DIRECTIVES:
a) Answer these about the numpy thread, one line each:
(i) What does the asker want to do without?
(ii) What does the first solution say you cannot pass as indices?
(iii) Which module is itemgetter imported from?
b) Copy the part of the numpy thread starting at "Question is: Is" and ending at "np.delete(a, idx[:, 1:])".
c) For each statement, answer yes or no by the numpy thread, and quote the words that decide it.
(i) The first solution is called less efficient than the one by #pault.
(ii) The person giving the second solution is sure it can be done in one step.
(iii) The asker says the problem is not the same as replacing a single element in place with another.

SOURCE PASSAGE:

+++

Question is: Is there a numpy-ish way (i.e. without for loops and usage of python lists) around it? Thanks.
Note: This is NOT equivalent of replacing a single element in-place with another. Its about replacing multiple values with a "singular" value. Thanks.
A solution using numpy.delete, similar to #pault, but more efficient as it uses pure numpy indexing. However, because of this efficient indexing, it means that you cannot pass jagged arrays as indices
Setup
a = np.array([1,2,3,4,5,6,7,8,9,10])
idx = np.stack([[2, 3], [7, 8]])
a[idx] = -1
np.delete(a, idx[:, 1:])
array([ 1, 2, -1, 5, 6, 7, -1, 10])
I'm not sure if this can be done in one step, but here's a way using np.delete:
import numpy as np
from operator import itemgetter
X = np.array(range(1,11))
to_replace = [[2,3], [7,8]]
X[list(map(itemgetter(0), to_replace))] = -1
X = np.delete(X, list(map(lambda x: x[1:], to_replace)))
print(X)

+++

MATERIAL PROVIDED:
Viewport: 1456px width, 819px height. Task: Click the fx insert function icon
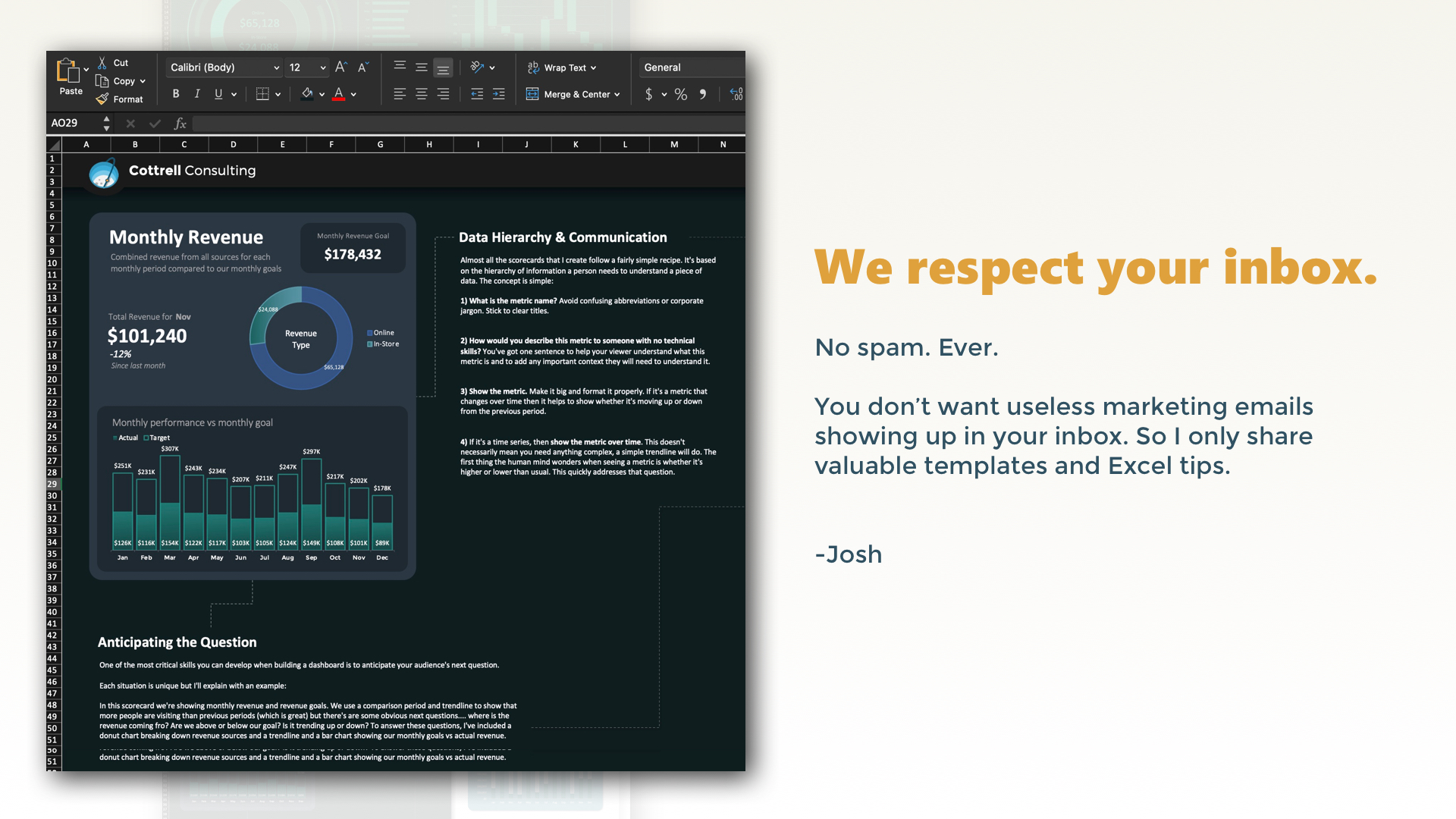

+++

SOLUTIONS TO THE EXERCISE:
a)
(i) For loops and usage of python lists.
(ii) Jagged arrays.
(iii) operator.

b)
Question is: Is there a numpy-ish way (i.e. without for loops and usage of python lists) around it? Thanks.
Note: This is NOT equivalent of replacing a single element in-place with another. Its about replacing multiple values with a "singular" value. Thanks.
A solution using numpy.delete, similar to #pault, but more efficient as it uses pure numpy indexing. However, because of this efficient indexing, it means that you cannot pass jagged arrays as indices
Setup
a = np.array([1,2,3,4,5,6,7,8,9,10])
idx = np.stack([[2, 3], [7, 8]])
a[idx] = -1
np.delete(a, idx[:, 1:])

c)
(i) No: "but more efficient as it uses pure numpy indexing"
(ii) No: "I'm not sure if this can be done in one step"
(iii) Yes: "This is NOT equivalent of replacing a single element in-place with another."